What the exercise asks:
An exact reproduction of the data below is expected, free of images.
***** Data provided
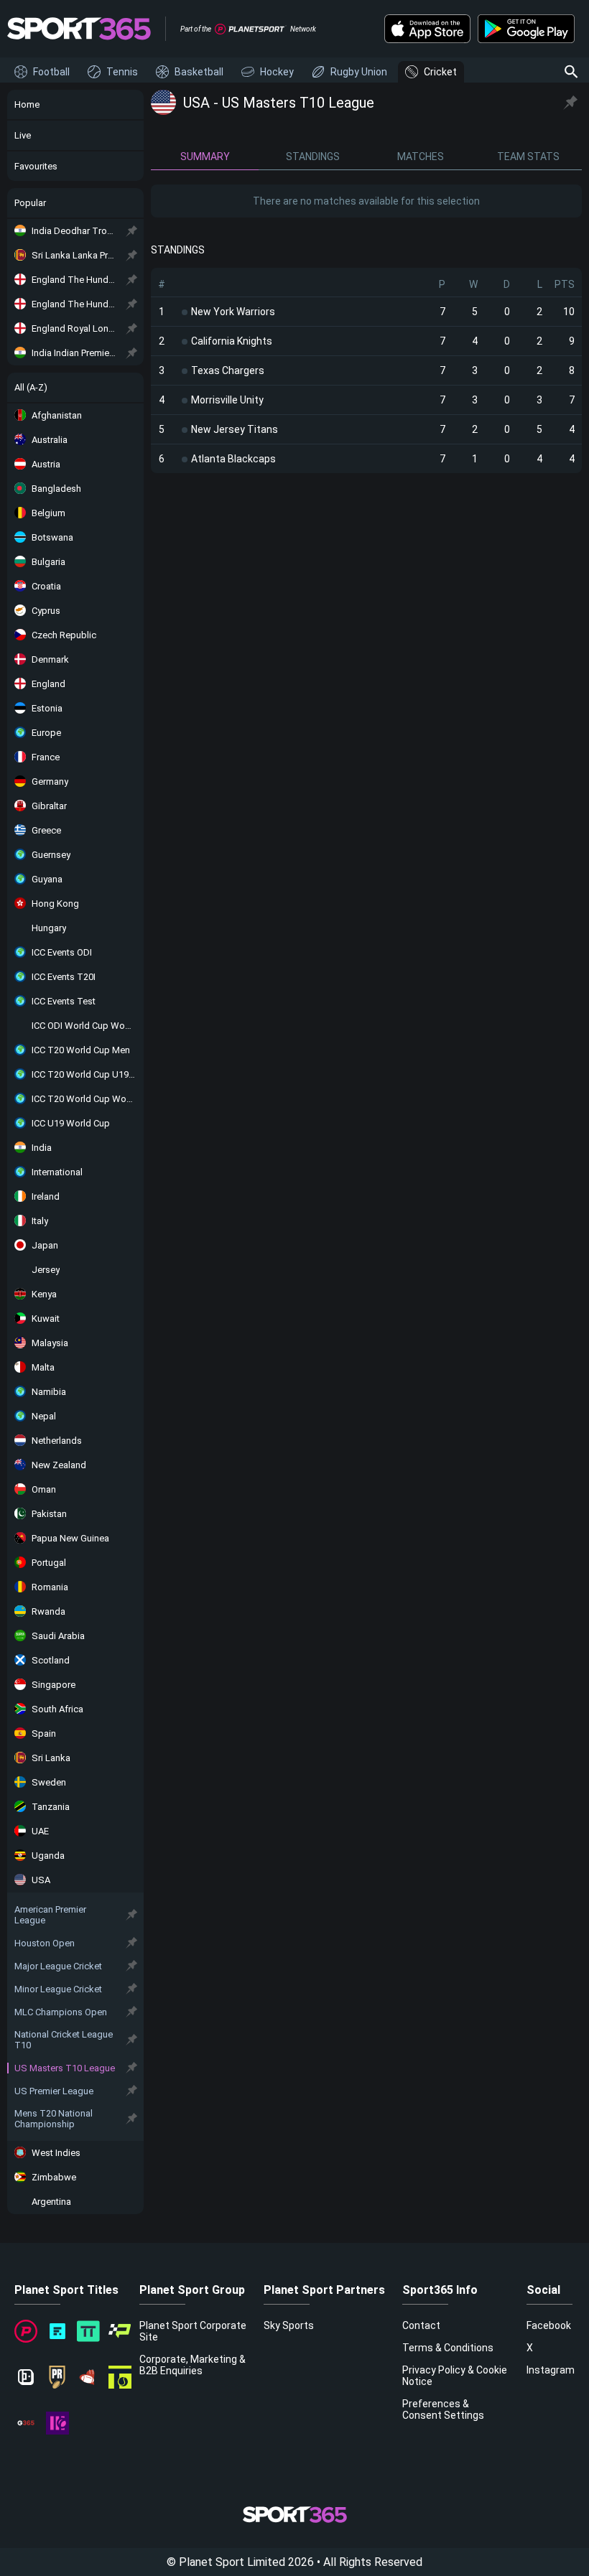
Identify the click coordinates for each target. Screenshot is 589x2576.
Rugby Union (358, 72)
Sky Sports (289, 2325)
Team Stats (528, 156)
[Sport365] (79, 29)
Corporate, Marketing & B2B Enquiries (192, 2364)
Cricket (440, 72)
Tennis (122, 72)
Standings (313, 156)
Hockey (277, 72)
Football (51, 72)
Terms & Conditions (447, 2347)
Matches (420, 156)
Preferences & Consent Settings (443, 2409)
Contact (421, 2325)
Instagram (551, 2370)
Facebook (549, 2325)
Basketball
**********
Solution to the exercise:
Identify the click coordinates for each target. Screenshot is 589x2576.
Rugby Union (358, 72)
Sky Sports (289, 2325)
Team Stats (528, 156)
[Sport365] (79, 29)
Corporate, Marketing & B2B Enquiries (192, 2364)
Cricket (440, 72)
Tennis (122, 72)
Standings (313, 156)
Hockey (277, 72)
Football (51, 72)
Terms & Conditions (447, 2347)
Matches (420, 156)
Preferences & Consent Settings (443, 2409)
Contact (421, 2325)
Instagram (551, 2370)
Facebook (549, 2325)
Basketball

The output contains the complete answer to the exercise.